Netting a score of 170 7/8 inches, Cody Goodnight’s buck he took during November’s deer season in Oklahoma will soon become part of the Oklahoma Whitetail Wall of Fame at this weekend’s Backwoods Hunting and Fishing Expo in Oklahoma City.

The Norman Firefighter took the typical buck on the 60 acres piece of land he grew up on and where his parents still reside.

“My first fire was probably more exciting, more of an adrenaline rush,” Goodnight, a nine-year veteran of the Norman Fire Department, told The Oklahoman. “But shooting that buck is a close second.”

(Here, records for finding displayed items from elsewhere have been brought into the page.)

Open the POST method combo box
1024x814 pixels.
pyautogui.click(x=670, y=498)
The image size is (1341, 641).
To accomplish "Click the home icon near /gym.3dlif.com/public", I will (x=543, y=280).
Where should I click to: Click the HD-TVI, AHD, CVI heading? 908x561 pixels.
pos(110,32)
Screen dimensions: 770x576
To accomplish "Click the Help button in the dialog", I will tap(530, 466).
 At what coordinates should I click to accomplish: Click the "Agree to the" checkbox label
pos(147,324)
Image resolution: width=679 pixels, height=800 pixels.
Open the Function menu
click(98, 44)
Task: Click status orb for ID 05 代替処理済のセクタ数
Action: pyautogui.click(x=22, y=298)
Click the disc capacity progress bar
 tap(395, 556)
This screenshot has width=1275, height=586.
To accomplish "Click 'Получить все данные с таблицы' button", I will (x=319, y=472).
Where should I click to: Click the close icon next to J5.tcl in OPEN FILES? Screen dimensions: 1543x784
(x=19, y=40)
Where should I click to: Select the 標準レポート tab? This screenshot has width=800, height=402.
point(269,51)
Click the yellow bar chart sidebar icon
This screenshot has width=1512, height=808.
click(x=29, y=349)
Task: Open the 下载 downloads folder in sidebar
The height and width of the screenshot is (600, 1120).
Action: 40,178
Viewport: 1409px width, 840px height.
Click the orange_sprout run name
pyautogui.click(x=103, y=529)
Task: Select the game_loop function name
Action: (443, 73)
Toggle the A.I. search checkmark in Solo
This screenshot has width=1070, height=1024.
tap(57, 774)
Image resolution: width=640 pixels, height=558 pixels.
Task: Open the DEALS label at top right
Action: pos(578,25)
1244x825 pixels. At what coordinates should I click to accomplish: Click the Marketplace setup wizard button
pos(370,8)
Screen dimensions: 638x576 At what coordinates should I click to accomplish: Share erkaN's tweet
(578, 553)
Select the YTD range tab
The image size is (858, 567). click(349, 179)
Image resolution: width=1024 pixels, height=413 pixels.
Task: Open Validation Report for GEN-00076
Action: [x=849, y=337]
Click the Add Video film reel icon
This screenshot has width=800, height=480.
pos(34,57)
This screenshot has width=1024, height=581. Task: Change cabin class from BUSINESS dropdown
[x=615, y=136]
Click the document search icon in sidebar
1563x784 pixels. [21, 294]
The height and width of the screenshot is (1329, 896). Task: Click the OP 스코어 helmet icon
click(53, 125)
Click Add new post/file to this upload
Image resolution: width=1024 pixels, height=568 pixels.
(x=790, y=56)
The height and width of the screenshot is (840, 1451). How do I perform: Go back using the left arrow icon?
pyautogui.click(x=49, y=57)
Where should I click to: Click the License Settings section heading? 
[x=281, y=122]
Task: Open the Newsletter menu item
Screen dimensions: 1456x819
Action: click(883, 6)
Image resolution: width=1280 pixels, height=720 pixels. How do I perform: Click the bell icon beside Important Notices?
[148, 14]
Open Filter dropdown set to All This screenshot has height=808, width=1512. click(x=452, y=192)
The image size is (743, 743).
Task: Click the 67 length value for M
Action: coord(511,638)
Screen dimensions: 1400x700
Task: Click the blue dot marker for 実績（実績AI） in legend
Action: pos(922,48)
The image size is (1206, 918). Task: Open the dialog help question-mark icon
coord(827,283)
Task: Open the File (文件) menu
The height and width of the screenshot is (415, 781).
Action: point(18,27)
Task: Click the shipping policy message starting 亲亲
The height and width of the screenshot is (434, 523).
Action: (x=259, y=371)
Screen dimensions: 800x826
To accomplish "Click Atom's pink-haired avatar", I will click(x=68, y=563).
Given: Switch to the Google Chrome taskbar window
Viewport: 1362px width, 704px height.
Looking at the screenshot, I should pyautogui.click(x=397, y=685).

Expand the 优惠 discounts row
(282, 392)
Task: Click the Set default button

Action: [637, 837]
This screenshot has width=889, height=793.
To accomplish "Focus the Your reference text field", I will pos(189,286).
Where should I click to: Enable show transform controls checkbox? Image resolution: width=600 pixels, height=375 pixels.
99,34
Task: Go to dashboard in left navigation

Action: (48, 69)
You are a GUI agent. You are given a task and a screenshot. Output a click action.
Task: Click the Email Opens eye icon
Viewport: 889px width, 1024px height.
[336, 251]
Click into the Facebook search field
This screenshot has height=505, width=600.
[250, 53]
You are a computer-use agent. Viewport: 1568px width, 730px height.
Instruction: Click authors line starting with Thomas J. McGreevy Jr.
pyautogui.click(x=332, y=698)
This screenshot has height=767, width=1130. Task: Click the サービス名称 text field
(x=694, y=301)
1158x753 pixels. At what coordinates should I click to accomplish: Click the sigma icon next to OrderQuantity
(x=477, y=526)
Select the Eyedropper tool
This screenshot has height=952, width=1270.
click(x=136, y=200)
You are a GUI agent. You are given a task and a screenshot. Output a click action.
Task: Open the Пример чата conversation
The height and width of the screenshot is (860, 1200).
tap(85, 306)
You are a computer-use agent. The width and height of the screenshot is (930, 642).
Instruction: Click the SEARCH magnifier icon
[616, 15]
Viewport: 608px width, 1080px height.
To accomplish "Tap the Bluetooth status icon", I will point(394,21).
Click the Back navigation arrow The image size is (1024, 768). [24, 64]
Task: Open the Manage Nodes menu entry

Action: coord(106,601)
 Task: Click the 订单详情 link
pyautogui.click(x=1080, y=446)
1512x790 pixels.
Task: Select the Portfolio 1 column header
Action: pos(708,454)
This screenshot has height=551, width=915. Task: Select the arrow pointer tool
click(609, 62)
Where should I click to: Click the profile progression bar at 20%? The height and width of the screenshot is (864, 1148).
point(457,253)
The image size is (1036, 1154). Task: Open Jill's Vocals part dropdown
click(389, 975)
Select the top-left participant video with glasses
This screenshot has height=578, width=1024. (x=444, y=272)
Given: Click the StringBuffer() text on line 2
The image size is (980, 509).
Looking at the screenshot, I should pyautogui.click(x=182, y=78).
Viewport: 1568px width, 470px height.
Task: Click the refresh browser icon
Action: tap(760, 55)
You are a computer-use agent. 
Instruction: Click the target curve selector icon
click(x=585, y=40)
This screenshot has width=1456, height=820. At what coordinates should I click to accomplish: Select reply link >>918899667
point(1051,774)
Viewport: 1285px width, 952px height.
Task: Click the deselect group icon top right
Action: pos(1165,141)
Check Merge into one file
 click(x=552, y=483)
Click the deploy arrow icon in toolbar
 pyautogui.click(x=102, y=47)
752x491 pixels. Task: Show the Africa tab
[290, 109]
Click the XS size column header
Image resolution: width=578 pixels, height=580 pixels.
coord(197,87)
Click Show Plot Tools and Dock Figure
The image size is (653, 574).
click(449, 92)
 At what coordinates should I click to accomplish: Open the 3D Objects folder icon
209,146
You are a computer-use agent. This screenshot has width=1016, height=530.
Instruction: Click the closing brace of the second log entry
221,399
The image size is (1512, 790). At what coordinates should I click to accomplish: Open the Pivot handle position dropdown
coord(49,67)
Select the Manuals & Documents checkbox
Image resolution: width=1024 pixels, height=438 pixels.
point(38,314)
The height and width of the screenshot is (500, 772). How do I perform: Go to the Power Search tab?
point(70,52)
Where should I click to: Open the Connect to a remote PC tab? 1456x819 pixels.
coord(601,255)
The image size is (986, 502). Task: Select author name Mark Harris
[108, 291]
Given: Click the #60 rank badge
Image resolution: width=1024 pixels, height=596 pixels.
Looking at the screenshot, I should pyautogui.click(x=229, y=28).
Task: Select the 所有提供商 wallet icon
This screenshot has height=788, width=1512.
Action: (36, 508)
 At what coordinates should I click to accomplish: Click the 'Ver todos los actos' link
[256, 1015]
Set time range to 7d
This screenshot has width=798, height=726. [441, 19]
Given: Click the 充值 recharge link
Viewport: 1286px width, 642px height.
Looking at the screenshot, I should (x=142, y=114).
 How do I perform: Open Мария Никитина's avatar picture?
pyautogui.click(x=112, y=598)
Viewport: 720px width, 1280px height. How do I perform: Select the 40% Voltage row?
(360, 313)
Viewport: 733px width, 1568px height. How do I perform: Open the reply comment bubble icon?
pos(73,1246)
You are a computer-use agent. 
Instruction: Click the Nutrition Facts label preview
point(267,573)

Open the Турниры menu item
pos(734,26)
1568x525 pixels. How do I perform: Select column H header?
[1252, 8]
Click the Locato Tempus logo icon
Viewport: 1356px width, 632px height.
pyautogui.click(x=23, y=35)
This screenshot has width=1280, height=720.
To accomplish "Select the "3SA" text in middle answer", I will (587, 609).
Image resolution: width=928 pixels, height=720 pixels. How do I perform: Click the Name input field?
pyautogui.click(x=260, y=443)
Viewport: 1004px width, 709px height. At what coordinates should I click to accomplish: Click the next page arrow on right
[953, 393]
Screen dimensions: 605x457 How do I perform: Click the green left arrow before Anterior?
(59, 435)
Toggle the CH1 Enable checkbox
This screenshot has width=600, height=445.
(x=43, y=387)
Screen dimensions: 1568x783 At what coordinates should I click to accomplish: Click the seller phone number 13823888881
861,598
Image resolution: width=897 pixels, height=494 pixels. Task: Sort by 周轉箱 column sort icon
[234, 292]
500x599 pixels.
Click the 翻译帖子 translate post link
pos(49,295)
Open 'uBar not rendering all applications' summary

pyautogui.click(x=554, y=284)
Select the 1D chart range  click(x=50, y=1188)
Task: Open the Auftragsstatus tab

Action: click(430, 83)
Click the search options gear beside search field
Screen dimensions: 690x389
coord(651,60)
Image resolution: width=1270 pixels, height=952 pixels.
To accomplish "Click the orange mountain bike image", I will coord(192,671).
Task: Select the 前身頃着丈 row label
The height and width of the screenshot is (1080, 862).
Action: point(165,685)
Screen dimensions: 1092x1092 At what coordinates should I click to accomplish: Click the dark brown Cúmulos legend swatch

The 37 year old is still somewhat new to the sport of hunting, having only taken up interest in the pastime a few years ago, but he admits, he has really started to take it seriously in the past couple of years. He began his quest last year by placing a trail camera on the property in an effort to find out what was available by scattering corn in and around the camera location to retain some data about the local deer.

It was Halloween 2014 when the buck, aptly nicknamed “Tenkiller” for his then, 10-point rack, first appeared on Goodnight’s trail camera.

“Once I saw him on camera I hunted every day I could,” Goodnight said. “Every day I wasn’t at the fire station I was in the woods. Everybody at the fire station knew about this deer. When I left work early, they knew where I was going.”

For the first 21 days of the Oklahoma archery season, there was no sign of Tenkiller on the trail camera and Goodnight began to fear the buck had disappeared, or worse was taken by another hunter.

It wasn’t until October 24th when the massive buck appeared on a trail camera photo again, but the buck had changed since his last sighting. Tenkiller was now sporting an additional two kickers from his brow tines, now making him a 12-point buck.

After a late night responding to emergency calls at the fire station, Goodnight left work a couple of hours early, hoping to get a glimpse of the buck. It was only 20 minutes before the buck emerged out of nowhere, surprising the Seminole County Hunter.

“I don’t know where (Tenkiller) came from but he just appeared beside me at 20 yards. It was like he just dropped out of the sky.”

Before the buck could move into cover behind a tree, Goodnight let an arrow fly from his crossbow that he had just started to use that season and caught Tenkiller in the shoulder. After waiting about an hour in his stand and calling his father and brother for assistance, Goodnight secured Tenkiller about 75 yards from where he let his arrow fly.

The Wall of Fame-calibre buck is now mounted on the wall between two other bucks from past hunts in Goodnight’s Oklahoma home.